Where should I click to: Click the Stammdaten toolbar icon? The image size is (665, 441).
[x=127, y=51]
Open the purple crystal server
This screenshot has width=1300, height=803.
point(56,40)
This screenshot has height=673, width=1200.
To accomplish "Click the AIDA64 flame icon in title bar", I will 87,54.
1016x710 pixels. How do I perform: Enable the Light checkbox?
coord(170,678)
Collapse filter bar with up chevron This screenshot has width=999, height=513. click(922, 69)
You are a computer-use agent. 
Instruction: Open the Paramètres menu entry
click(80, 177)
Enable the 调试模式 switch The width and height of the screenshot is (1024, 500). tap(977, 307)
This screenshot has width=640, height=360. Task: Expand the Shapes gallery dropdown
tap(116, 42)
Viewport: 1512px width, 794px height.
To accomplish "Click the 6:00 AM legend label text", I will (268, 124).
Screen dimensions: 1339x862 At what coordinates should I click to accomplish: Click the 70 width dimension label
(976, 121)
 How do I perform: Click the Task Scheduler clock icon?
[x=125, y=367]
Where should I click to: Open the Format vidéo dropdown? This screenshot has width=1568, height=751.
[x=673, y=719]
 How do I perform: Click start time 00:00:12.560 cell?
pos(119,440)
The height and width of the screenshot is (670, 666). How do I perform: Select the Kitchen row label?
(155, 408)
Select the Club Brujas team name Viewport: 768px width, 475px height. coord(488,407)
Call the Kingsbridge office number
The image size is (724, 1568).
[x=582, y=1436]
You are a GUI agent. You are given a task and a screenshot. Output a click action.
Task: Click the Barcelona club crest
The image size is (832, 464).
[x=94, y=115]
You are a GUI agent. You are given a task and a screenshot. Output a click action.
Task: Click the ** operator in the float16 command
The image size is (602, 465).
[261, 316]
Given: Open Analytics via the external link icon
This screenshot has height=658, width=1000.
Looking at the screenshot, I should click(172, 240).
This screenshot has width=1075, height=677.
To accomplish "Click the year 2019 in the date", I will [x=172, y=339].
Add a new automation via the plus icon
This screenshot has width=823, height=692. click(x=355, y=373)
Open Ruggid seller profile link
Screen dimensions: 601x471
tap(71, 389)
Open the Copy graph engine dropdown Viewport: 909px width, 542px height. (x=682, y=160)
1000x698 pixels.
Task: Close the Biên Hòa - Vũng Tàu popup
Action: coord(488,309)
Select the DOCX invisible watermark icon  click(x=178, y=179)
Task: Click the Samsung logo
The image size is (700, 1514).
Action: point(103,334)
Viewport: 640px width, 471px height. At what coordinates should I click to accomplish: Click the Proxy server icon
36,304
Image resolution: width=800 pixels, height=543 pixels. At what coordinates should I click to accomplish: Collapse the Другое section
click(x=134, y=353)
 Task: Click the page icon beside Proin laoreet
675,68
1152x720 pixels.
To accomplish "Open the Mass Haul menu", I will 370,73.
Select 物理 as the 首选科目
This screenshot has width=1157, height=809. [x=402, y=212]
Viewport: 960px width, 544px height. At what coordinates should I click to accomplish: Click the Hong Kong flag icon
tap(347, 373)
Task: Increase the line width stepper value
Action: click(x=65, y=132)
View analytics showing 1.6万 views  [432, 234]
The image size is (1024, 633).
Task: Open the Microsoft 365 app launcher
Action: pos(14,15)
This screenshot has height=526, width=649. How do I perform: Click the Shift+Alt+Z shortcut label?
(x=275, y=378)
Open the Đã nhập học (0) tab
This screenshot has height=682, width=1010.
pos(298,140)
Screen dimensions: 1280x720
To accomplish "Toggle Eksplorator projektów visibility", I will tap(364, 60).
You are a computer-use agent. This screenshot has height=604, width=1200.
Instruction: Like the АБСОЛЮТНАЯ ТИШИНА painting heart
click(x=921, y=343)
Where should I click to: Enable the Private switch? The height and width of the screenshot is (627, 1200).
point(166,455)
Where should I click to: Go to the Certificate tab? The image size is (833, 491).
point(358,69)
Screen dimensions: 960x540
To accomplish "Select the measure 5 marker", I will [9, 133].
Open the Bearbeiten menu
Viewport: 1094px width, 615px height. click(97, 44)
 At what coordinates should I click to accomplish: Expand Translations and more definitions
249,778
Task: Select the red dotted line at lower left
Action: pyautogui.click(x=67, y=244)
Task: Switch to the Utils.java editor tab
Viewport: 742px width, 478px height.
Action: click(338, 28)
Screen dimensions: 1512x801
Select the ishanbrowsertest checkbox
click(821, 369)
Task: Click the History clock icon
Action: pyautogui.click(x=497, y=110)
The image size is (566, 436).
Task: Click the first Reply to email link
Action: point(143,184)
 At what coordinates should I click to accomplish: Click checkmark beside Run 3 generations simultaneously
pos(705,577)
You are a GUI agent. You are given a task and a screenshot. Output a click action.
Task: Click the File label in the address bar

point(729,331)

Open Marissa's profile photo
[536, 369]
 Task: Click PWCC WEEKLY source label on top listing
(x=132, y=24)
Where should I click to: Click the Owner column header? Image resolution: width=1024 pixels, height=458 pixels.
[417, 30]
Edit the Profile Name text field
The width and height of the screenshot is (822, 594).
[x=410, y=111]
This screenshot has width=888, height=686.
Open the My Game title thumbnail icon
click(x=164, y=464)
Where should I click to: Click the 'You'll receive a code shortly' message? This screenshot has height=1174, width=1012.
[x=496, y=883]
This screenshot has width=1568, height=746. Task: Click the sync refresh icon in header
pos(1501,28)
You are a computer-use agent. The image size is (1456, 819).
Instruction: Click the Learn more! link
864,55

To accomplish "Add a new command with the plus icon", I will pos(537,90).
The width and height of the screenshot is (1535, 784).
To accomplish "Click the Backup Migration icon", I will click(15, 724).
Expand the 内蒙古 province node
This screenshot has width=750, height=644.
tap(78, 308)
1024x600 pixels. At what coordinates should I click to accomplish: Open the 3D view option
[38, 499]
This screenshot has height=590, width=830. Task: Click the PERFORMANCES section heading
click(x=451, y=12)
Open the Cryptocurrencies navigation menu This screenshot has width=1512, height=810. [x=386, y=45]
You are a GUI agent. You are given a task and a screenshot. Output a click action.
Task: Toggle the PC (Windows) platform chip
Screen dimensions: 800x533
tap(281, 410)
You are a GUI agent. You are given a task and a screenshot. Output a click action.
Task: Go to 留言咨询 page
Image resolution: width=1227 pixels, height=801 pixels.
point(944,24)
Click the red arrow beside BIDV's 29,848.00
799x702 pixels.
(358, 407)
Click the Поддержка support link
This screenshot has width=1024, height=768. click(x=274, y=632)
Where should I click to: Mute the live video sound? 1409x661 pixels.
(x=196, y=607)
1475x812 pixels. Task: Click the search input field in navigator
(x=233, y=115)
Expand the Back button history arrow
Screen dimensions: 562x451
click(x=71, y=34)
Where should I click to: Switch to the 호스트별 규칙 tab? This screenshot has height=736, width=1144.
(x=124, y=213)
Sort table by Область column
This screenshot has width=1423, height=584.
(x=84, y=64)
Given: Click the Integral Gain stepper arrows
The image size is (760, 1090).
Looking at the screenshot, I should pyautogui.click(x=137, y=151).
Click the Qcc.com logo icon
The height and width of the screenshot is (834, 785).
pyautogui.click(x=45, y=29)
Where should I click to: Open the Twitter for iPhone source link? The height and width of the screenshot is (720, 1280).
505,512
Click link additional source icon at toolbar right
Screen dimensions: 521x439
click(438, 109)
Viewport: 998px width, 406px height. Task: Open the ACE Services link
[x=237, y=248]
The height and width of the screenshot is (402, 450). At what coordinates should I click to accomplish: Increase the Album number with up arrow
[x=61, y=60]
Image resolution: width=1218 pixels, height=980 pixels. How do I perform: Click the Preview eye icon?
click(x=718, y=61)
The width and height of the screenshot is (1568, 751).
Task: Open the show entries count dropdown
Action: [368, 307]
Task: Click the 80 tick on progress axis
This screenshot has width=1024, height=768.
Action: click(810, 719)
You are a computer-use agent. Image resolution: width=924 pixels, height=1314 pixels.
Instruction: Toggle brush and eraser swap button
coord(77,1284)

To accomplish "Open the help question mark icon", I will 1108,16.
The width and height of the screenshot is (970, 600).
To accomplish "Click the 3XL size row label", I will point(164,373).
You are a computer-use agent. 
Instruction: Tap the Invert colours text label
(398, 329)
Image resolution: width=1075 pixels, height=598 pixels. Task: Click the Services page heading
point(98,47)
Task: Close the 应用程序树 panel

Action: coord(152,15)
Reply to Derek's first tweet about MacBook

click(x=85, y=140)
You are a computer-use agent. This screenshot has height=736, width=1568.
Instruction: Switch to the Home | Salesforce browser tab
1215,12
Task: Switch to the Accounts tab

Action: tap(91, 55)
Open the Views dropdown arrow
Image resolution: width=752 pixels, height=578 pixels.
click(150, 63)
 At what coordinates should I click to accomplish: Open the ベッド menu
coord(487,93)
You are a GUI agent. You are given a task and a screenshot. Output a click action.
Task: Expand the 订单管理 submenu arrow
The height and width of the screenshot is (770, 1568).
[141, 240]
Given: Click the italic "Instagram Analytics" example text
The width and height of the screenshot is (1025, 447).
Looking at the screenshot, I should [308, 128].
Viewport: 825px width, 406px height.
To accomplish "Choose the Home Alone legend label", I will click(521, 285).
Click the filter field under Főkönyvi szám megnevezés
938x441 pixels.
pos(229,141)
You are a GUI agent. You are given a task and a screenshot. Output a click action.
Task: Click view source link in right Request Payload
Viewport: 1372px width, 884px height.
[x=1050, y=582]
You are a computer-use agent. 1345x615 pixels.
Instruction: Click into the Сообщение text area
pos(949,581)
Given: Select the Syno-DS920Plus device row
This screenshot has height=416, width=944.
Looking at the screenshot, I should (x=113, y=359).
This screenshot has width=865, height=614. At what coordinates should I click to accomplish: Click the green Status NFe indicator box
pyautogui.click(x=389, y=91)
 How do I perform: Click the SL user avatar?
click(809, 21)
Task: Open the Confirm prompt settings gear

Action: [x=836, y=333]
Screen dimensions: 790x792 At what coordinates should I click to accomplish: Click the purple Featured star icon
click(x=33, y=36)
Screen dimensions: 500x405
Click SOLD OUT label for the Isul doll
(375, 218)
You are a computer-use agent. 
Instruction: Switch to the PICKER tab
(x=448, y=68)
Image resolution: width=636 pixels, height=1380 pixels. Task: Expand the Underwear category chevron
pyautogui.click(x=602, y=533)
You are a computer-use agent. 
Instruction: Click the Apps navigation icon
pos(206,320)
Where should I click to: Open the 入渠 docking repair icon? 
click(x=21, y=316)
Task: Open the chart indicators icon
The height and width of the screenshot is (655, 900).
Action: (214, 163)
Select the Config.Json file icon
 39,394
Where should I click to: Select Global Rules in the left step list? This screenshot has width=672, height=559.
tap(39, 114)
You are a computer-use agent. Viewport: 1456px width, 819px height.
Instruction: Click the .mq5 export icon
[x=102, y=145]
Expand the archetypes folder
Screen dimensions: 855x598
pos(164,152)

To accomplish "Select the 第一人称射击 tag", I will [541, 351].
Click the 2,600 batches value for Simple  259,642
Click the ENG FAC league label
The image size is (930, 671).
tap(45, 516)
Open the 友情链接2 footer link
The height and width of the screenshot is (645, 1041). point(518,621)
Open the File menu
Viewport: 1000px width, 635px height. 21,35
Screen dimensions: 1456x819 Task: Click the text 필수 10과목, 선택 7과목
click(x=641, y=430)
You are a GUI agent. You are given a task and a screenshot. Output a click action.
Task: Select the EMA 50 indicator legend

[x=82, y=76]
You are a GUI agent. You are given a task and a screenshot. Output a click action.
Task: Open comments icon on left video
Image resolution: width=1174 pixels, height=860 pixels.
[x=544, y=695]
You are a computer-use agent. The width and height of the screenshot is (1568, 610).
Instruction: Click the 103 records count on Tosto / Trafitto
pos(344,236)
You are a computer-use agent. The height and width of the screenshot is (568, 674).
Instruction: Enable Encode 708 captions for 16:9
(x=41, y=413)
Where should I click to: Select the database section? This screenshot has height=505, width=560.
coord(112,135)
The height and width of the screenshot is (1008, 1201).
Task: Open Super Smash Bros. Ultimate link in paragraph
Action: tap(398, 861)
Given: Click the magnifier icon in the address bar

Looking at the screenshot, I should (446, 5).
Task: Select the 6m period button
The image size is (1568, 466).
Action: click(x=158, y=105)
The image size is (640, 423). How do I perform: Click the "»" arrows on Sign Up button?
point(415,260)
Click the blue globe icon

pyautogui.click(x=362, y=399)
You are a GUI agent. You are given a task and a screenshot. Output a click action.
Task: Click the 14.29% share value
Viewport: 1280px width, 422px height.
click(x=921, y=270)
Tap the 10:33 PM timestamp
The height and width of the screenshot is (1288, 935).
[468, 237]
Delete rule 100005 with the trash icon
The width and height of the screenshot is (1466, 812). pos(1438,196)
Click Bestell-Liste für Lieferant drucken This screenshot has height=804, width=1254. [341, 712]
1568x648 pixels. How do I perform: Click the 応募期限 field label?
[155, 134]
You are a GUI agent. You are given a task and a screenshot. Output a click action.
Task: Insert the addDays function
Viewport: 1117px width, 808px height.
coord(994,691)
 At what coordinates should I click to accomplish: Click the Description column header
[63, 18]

* Assigned task
In the records above, some lines hold the word "command"; copy each such line.

* Response area
Task: Click the ** operator in the float16 command
To accomplish "Add a new command with the plus icon", I will pos(537,90).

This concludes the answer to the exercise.